===== STUDY MATERIAL =====
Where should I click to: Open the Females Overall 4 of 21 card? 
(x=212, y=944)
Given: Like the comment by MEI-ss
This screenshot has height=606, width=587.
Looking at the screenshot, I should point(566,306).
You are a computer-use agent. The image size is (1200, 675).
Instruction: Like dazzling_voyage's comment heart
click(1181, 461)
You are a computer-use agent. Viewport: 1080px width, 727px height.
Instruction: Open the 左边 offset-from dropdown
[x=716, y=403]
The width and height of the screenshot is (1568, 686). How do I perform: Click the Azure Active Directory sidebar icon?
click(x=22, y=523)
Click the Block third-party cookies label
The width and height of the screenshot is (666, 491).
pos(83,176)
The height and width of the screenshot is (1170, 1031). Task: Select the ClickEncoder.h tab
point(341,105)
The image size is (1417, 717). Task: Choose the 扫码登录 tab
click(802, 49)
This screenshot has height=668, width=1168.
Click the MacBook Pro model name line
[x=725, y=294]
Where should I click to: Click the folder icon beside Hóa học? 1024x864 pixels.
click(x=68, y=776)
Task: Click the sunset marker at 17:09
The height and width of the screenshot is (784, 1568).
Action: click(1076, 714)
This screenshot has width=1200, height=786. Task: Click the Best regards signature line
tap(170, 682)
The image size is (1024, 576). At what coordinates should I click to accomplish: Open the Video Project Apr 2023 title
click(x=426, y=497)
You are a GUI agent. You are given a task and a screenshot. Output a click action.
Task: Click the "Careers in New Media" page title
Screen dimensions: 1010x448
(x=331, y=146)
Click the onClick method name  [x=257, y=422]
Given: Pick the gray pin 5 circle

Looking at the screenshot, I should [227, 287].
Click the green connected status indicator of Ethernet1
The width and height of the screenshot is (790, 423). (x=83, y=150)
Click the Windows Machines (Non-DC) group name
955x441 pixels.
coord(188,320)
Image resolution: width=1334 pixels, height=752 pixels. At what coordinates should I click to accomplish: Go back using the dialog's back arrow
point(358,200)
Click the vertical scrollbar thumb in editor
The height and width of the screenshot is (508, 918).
=====
(GOAL OF THE EXERCISE): The response must repeat exactly the lines from the top of the material through the line containing "You are a computer-use agent. The", both included, with no other output.

(RESPONSE):
Where should I click to: Open the Females Overall 4 of 21 card? 
(x=212, y=944)
Given: Like the comment by MEI-ss
This screenshot has height=606, width=587.
Looking at the screenshot, I should point(566,306).
You are a computer-use agent. The image size is (1200, 675).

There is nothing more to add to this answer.